Discover a delightful lunch option that combines the tropical flavors of Thailand with simplicity. This Thai Coconut Pineapple Chicken Stew bursts with flavor while being fast and satisfying, perfect for a busy afternoon.
Why I Love This Recipe
I stumbled upon this recipe while exploring fusion cuisine and was amazed by how the rich coconut milk paired beautifully with sweet pineapple. It became a go-to dish, especially during summer picnics and cozy lunch gatherings with friends.
Why You’ll Love It Too
Quick to prepare and cook, family-friendly recipe, amazing flavor combination stands out, satisfies dietary preferences with gluten-free ingredients, and the tropical flair offers a unique lunch experience.
Ingredient Notes
For this recipe, you’ll need 1 cup of coconut milk, which adds creaminess. Feel free to use light coconut milk for fewer calories. The 2 tablespoons of fish sauce packs umami flavor; a vegan option would be soy sauce. The pound of chicken breast or thighs ensures heartiness, and you can use boneless and skinless cuts for ease. Lastly, 1/2 cup of pineapple chunks gives a sweet, juicy contrast to the savory elements.
Step-by-Step Instructions
- Start by heating a pan over medium heat and adding the chicken.
- Sear until golden, about 5 minutes.
- Next, pour in the coconut milk and fish sauce, stirring to combine.
- Allow the chicken to simmer in the sauce for about 10 minutes.
- Finally, add the pineapple chunks and let the stew simmer for an additional 5 minutes.
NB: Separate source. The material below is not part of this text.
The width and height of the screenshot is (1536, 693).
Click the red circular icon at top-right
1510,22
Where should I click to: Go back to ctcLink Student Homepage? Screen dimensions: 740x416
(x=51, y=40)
- Serve it hot, garnished with fresh herbs if desired.
Things I’ve Learned
A common issue is the chicken being dry; ensure it’s cooked just until golden at first. Make sure not to overcook once you add the sauce. Store any leftovers in an airtight container in the fridge for 3-4 days. Reheat gently on the stove, adding a splash of coconut milk to maintain creaminess. You can make this dish ahead of time for quick lunches.
FAQs
Q: Can I substitute the chicken for tofu?
A: Yes, tofu is a great plant-based option; just adjust cooking times since it cooks faster than chicken
Q: Is this recipe gluten-free?
A: Yes, it can be made gluten-free if you use gluten-free soy sauce instead of fish sauce
Q: How long does it last in the fridge?
A: This stew can last for 3-4 days when stored properly
Q: Can I use canned pineapple?
A: Absolutely
Four-Ingredient Thai Coconut Pineapple Chicken Stew
Ingredients
- 1 cup coconut milk
- 2 tablespoons fish sauce
- 1 pound chicken breast, diced
- 1/2 cup pineapple chunks
Instructions
- Heat a pan over medium heat and add the diced chicken, searing until golden brown, about 5 minutes.
- Pour in the coconut milk and fish sauce, stirring well to combine and simmering for 10 minutes.
- Add the pineapple chunks, allowing the stew to simmer for an additional 5 minutes, ensuring everything is well combined.
This recipe has become a go-to favorite in my kitchen, and I hope it brings as much joy to your table as it does to mine!